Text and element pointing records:
*-*-*

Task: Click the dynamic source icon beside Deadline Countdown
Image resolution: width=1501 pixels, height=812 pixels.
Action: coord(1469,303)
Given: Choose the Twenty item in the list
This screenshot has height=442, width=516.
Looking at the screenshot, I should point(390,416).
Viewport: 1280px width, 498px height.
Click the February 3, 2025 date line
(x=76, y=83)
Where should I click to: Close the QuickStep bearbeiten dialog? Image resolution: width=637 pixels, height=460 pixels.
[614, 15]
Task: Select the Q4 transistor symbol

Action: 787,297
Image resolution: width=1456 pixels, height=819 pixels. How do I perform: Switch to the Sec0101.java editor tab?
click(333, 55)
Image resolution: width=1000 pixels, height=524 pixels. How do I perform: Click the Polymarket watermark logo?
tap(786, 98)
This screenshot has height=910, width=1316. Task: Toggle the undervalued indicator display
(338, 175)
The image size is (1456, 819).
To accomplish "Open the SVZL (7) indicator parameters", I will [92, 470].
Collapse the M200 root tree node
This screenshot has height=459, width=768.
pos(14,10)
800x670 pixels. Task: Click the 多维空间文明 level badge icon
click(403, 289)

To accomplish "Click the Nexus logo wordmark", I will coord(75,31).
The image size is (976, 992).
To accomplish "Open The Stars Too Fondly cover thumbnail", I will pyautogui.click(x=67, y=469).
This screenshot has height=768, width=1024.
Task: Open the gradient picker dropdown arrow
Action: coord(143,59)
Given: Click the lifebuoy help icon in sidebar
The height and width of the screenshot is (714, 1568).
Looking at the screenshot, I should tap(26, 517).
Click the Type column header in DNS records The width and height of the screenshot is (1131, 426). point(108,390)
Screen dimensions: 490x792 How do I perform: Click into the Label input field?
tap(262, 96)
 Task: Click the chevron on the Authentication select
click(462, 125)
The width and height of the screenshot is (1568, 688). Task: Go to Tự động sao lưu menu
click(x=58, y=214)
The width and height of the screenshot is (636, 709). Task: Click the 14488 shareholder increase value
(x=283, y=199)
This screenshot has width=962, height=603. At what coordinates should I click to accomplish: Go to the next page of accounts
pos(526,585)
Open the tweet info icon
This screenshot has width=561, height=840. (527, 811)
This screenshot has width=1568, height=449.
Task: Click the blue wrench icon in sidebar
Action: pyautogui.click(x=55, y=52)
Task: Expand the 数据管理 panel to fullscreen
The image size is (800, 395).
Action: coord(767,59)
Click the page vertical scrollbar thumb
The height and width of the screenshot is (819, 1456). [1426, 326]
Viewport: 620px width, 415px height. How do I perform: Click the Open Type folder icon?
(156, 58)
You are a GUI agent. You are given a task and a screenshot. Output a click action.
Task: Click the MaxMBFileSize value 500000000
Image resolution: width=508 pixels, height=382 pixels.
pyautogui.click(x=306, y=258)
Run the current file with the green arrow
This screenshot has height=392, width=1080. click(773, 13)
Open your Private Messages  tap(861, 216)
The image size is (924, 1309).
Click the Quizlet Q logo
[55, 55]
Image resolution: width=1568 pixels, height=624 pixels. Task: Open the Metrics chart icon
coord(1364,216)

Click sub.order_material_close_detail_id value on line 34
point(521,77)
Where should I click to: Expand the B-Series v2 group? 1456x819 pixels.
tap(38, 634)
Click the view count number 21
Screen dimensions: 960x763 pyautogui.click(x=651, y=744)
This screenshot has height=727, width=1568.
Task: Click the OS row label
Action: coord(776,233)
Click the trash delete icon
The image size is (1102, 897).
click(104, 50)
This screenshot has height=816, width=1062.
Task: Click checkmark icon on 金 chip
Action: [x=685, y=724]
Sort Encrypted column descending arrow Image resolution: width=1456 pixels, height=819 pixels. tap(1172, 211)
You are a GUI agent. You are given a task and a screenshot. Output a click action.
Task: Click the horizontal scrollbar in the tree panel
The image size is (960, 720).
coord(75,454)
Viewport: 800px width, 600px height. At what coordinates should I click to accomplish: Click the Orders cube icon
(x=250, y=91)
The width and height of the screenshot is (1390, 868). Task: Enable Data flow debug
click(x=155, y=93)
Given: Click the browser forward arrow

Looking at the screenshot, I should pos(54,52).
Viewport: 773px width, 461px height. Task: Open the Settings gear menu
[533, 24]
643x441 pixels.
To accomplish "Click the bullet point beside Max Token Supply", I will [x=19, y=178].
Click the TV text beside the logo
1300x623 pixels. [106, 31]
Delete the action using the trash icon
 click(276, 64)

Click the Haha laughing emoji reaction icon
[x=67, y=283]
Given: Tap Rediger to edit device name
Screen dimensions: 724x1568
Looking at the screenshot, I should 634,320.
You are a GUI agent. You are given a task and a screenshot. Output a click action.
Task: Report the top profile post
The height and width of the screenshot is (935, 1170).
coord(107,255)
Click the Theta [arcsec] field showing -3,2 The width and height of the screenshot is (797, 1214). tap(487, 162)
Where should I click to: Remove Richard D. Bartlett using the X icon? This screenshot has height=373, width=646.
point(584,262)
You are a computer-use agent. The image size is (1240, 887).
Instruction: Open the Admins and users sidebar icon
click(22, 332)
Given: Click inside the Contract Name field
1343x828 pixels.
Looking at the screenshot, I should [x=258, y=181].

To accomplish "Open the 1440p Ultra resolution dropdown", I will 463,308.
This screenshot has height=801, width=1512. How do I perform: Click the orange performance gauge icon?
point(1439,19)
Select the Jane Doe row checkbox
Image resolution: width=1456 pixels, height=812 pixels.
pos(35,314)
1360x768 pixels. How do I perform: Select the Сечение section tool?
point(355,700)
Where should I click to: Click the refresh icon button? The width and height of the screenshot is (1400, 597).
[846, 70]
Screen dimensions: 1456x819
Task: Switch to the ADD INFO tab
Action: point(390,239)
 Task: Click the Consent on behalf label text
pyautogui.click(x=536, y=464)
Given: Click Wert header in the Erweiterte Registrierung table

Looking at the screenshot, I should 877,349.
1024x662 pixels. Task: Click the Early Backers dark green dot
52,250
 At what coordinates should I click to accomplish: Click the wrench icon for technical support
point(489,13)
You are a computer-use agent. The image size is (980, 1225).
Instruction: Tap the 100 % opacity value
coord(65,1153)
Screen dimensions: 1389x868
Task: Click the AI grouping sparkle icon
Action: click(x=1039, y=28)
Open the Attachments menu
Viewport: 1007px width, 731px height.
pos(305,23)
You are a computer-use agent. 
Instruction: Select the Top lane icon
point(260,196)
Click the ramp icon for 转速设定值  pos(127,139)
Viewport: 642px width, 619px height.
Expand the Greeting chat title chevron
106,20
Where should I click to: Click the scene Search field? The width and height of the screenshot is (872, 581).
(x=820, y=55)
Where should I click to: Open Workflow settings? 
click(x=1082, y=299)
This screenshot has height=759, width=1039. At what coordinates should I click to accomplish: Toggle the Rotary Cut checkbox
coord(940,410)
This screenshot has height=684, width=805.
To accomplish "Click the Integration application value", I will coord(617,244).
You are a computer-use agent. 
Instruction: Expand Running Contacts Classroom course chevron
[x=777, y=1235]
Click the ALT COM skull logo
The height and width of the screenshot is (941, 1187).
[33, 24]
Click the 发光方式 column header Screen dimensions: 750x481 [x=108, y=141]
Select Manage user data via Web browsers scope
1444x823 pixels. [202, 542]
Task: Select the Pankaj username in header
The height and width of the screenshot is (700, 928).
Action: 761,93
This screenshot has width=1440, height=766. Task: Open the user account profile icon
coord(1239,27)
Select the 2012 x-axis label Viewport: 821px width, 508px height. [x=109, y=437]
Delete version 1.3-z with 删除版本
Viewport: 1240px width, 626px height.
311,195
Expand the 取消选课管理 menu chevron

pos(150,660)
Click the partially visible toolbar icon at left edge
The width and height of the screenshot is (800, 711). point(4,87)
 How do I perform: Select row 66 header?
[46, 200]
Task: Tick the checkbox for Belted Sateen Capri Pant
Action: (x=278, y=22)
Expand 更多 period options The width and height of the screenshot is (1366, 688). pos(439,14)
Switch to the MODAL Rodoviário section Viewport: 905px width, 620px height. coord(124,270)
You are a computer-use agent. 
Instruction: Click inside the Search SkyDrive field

*-*-*

**SHORT TASK**
Copy out the material verbatim, from the line that contains "Run the current file with the green arrow" through the line that contains "coord(1364,216)", inclusive.

**TASK ANSWER**
Run the current file with the green arrow
This screenshot has height=392, width=1080. click(773, 13)
Open your Private Messages  tap(861, 216)
The image size is (924, 1309).
Click the Quizlet Q logo
[55, 55]
Image resolution: width=1568 pixels, height=624 pixels. Task: Open the Metrics chart icon
coord(1364,216)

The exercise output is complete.